Pixel coordinate grounding data

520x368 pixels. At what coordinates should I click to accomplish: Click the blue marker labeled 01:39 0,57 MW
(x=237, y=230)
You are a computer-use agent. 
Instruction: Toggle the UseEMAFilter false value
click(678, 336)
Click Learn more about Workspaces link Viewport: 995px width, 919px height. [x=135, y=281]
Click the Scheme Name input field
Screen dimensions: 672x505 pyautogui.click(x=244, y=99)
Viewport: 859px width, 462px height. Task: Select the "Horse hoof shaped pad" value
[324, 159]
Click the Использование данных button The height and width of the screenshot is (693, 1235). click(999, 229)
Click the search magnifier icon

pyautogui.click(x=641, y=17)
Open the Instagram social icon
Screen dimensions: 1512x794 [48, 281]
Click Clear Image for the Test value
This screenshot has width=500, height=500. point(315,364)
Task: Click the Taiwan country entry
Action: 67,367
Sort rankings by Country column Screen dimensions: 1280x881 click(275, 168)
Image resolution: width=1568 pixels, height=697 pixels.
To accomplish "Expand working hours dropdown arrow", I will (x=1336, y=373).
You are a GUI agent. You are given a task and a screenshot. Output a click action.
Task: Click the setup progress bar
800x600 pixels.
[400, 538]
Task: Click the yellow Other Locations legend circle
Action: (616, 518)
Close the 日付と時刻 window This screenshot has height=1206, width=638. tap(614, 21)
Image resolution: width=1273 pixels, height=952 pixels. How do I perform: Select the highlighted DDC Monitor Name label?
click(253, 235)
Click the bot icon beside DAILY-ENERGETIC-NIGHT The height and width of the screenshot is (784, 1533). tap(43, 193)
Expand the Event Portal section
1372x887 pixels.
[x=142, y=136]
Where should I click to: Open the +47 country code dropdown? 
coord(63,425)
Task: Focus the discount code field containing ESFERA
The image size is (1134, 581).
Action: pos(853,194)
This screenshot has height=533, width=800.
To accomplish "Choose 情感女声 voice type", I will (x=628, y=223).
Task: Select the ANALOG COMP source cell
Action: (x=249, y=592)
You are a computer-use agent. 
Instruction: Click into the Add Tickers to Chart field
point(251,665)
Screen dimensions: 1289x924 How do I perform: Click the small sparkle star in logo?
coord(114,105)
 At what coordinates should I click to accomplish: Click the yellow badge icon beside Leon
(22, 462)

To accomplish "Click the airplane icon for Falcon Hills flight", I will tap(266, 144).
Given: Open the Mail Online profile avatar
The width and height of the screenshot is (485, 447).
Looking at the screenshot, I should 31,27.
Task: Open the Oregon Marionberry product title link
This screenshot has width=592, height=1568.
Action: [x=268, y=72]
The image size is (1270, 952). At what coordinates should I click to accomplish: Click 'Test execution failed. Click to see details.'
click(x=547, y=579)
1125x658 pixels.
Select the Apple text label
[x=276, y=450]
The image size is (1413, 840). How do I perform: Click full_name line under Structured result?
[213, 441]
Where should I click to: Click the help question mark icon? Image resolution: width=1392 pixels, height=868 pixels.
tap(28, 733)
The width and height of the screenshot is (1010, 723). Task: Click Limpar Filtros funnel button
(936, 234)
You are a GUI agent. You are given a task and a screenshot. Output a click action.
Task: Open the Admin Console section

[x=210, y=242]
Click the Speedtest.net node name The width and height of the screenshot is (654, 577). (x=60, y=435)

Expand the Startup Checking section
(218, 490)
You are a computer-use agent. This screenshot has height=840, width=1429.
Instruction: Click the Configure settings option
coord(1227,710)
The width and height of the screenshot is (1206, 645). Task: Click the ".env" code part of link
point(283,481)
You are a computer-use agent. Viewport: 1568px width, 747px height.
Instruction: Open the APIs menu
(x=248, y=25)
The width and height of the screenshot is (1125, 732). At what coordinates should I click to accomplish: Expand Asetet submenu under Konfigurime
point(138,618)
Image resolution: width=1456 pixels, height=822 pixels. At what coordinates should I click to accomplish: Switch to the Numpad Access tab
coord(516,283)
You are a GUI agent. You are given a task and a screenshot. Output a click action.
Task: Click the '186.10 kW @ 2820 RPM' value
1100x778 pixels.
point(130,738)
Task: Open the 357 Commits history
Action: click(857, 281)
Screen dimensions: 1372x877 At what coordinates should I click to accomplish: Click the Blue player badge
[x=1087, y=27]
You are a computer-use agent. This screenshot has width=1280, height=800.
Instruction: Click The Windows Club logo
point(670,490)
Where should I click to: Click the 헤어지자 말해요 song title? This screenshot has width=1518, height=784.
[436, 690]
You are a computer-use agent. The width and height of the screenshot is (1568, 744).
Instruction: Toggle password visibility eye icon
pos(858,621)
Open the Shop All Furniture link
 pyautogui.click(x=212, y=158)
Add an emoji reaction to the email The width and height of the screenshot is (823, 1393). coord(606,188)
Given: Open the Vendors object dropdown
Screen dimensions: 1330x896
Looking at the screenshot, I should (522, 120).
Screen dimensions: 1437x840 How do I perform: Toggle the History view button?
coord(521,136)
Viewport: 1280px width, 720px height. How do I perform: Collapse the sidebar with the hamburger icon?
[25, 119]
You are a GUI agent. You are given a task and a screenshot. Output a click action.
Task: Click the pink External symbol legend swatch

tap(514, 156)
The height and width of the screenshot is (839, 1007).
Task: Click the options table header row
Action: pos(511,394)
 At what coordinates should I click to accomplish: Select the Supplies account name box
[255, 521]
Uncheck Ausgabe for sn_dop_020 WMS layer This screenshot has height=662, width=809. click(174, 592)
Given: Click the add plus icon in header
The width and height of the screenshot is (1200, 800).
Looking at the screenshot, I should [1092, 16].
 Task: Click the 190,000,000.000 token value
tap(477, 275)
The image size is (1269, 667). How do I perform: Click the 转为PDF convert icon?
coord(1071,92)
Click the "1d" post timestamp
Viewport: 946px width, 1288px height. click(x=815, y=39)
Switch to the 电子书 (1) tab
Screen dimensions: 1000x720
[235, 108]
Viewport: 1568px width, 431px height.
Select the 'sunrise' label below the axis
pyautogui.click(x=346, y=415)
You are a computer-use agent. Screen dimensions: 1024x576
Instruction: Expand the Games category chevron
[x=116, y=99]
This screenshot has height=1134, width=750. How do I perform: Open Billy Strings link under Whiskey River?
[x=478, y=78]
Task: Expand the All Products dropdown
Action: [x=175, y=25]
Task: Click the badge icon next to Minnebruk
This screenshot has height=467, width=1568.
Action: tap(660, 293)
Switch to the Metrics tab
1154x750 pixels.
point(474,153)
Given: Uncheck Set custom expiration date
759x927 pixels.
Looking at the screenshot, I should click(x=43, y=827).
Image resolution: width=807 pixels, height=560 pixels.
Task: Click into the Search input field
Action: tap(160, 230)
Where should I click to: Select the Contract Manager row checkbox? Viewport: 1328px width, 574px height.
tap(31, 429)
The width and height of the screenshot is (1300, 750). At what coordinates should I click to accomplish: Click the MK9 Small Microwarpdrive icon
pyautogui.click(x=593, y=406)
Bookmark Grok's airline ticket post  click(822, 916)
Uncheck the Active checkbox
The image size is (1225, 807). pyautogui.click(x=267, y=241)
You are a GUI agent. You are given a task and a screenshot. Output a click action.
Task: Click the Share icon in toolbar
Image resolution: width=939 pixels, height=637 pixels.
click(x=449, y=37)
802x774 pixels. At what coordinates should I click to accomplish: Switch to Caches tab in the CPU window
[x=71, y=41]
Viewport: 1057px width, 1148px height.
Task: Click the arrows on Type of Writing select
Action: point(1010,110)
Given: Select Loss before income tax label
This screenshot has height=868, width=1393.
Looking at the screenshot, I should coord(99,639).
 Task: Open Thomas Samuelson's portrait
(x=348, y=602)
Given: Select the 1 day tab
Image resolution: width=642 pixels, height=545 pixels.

WHAT YOU SHOULD DO:
Top to bottom, the records above must be output exactly.

THE ANSWER:
520x368 pixels. At what coordinates should I click to accomplish: Click the blue marker labeled 01:39 0,57 MW
(x=237, y=230)
You are a computer-use agent. 
Instruction: Toggle the UseEMAFilter false value
click(678, 336)
Click Learn more about Workspaces link Viewport: 995px width, 919px height. [x=135, y=281]
Click the Scheme Name input field
Screen dimensions: 672x505 pyautogui.click(x=244, y=99)
Viewport: 859px width, 462px height. Task: Select the "Horse hoof shaped pad" value
[324, 159]
Click the Использование данных button The height and width of the screenshot is (693, 1235). click(999, 229)
Click the search magnifier icon

pyautogui.click(x=641, y=17)
Open the Instagram social icon
Screen dimensions: 1512x794 [48, 281]
Click Clear Image for the Test value
This screenshot has width=500, height=500. point(315,364)
Task: Click the Taiwan country entry
Action: 67,367
Sort rankings by Country column Screen dimensions: 1280x881 click(275, 168)
Image resolution: width=1568 pixels, height=697 pixels.
To accomplish "Expand working hours dropdown arrow", I will (x=1336, y=373).
You are a GUI agent. You are given a task and a screenshot. Output a click action.
Task: Click the setup progress bar
800x600 pixels.
[400, 538]
Task: Click the yellow Other Locations legend circle
Action: (616, 518)
Close the 日付と時刻 window This screenshot has height=1206, width=638. tap(614, 21)
Image resolution: width=1273 pixels, height=952 pixels. How do I perform: Select the highlighted DDC Monitor Name label?
click(253, 235)
Click the bot icon beside DAILY-ENERGETIC-NIGHT The height and width of the screenshot is (784, 1533). tap(43, 193)
Expand the Event Portal section
1372x887 pixels.
[x=142, y=136]
Where should I click to: Open the +47 country code dropdown? 
coord(63,425)
Task: Focus the discount code field containing ESFERA
The image size is (1134, 581).
Action: pos(853,194)
This screenshot has height=533, width=800.
To accomplish "Choose 情感女声 voice type", I will (x=628, y=223).
Task: Select the ANALOG COMP source cell
Action: (x=249, y=592)
You are a computer-use agent. 
Instruction: Click into the Add Tickers to Chart field
point(251,665)
Screen dimensions: 1289x924 How do I perform: Click the small sparkle star in logo?
coord(114,105)
 At what coordinates should I click to accomplish: Click the yellow badge icon beside Leon
(22, 462)

To accomplish "Click the airplane icon for Falcon Hills flight", I will tap(266, 144).
Given: Open the Mail Online profile avatar
The width and height of the screenshot is (485, 447).
Looking at the screenshot, I should 31,27.
Task: Open the Oregon Marionberry product title link
This screenshot has width=592, height=1568.
Action: [x=268, y=72]
The image size is (1270, 952). At what coordinates should I click to accomplish: Click 'Test execution failed. Click to see details.'
click(x=547, y=579)
1125x658 pixels.
Select the Apple text label
[x=276, y=450]
The image size is (1413, 840). How do I perform: Click full_name line under Structured result?
[213, 441]
Where should I click to: Click the help question mark icon? Image resolution: width=1392 pixels, height=868 pixels.
tap(28, 733)
The width and height of the screenshot is (1010, 723). Task: Click Limpar Filtros funnel button
(936, 234)
You are a GUI agent. You are given a task and a screenshot. Output a click action.
Task: Open the Admin Console section

[x=210, y=242]
Click the Speedtest.net node name The width and height of the screenshot is (654, 577). (x=60, y=435)

Expand the Startup Checking section
(218, 490)
You are a computer-use agent. This screenshot has height=840, width=1429.
Instruction: Click the Configure settings option
coord(1227,710)
The width and height of the screenshot is (1206, 645). Task: Click the ".env" code part of link
point(283,481)
You are a computer-use agent. Viewport: 1568px width, 747px height.
Instruction: Open the APIs menu
(x=248, y=25)
The width and height of the screenshot is (1125, 732). At what coordinates should I click to accomplish: Expand Asetet submenu under Konfigurime
point(138,618)
Image resolution: width=1456 pixels, height=822 pixels. At what coordinates should I click to accomplish: Switch to the Numpad Access tab
coord(516,283)
You are a GUI agent. You are given a task and a screenshot. Output a click action.
Task: Click the '186.10 kW @ 2820 RPM' value
1100x778 pixels.
point(130,738)
Task: Open the 357 Commits history
Action: click(857, 281)
Screen dimensions: 1372x877 At what coordinates should I click to accomplish: Click the Blue player badge
[x=1087, y=27]
You are a computer-use agent. This screenshot has width=1280, height=800.
Instruction: Click The Windows Club logo
point(670,490)
Where should I click to: Click the 헤어지자 말해요 song title? This screenshot has width=1518, height=784.
[436, 690]
You are a computer-use agent. The width and height of the screenshot is (1568, 744).
Instruction: Toggle password visibility eye icon
pos(858,621)
Open the Shop All Furniture link
 pyautogui.click(x=212, y=158)
Add an emoji reaction to the email The width and height of the screenshot is (823, 1393). coord(606,188)
Given: Open the Vendors object dropdown
Screen dimensions: 1330x896
Looking at the screenshot, I should (522, 120).
Screen dimensions: 1437x840 How do I perform: Toggle the History view button?
coord(521,136)
Viewport: 1280px width, 720px height. How do I perform: Collapse the sidebar with the hamburger icon?
[25, 119]
You are a GUI agent. You are given a task and a screenshot. Output a click action.
Task: Click the pink External symbol legend swatch

tap(514, 156)
The height and width of the screenshot is (839, 1007).
Task: Click the options table header row
Action: pos(511,394)
 At what coordinates should I click to accomplish: Select the Supplies account name box
[255, 521]
Uncheck Ausgabe for sn_dop_020 WMS layer This screenshot has height=662, width=809. click(174, 592)
Given: Click the add plus icon in header
The width and height of the screenshot is (1200, 800).
Looking at the screenshot, I should [1092, 16].
 Task: Click the 190,000,000.000 token value
tap(477, 275)
The image size is (1269, 667). How do I perform: Click the 转为PDF convert icon?
coord(1071,92)
Click the "1d" post timestamp
Viewport: 946px width, 1288px height. click(x=815, y=39)
Switch to the 电子书 (1) tab
Screen dimensions: 1000x720
[235, 108]
Viewport: 1568px width, 431px height.
Select the 'sunrise' label below the axis
pyautogui.click(x=346, y=415)
You are a computer-use agent. Screen dimensions: 1024x576
Instruction: Expand the Games category chevron
[x=116, y=99]
This screenshot has height=1134, width=750. How do I perform: Open Billy Strings link under Whiskey River?
[x=478, y=78]
Task: Expand the All Products dropdown
Action: [x=175, y=25]
Task: Click the badge icon next to Minnebruk
This screenshot has height=467, width=1568.
Action: tap(660, 293)
Switch to the Metrics tab
1154x750 pixels.
point(474,153)
Given: Uncheck Set custom expiration date
759x927 pixels.
Looking at the screenshot, I should click(x=43, y=827).
Image resolution: width=807 pixels, height=560 pixels.
Task: Click into the Search input field
Action: tap(160, 230)
Where should I click to: Select the Contract Manager row checkbox? Viewport: 1328px width, 574px height.
tap(31, 429)
The width and height of the screenshot is (1300, 750). At what coordinates should I click to accomplish: Click the MK9 Small Microwarpdrive icon
pyautogui.click(x=593, y=406)
Bookmark Grok's airline ticket post  click(822, 916)
Uncheck the Active checkbox
The image size is (1225, 807). pyautogui.click(x=267, y=241)
You are a GUI agent. You are given a task and a screenshot. Output a click action.
Task: Click the Share icon in toolbar
Image resolution: width=939 pixels, height=637 pixels.
click(x=449, y=37)
802x774 pixels. At what coordinates should I click to accomplish: Switch to Caches tab in the CPU window
[x=71, y=41]
Viewport: 1057px width, 1148px height.
Task: Click the arrows on Type of Writing select
Action: point(1010,110)
Given: Select Loss before income tax label
This screenshot has height=868, width=1393.
Looking at the screenshot, I should coord(99,639).
 Task: Open Thomas Samuelson's portrait
(x=348, y=602)
Given: Select the 1 day tab
Image resolution: width=642 pixels, height=545 pixels.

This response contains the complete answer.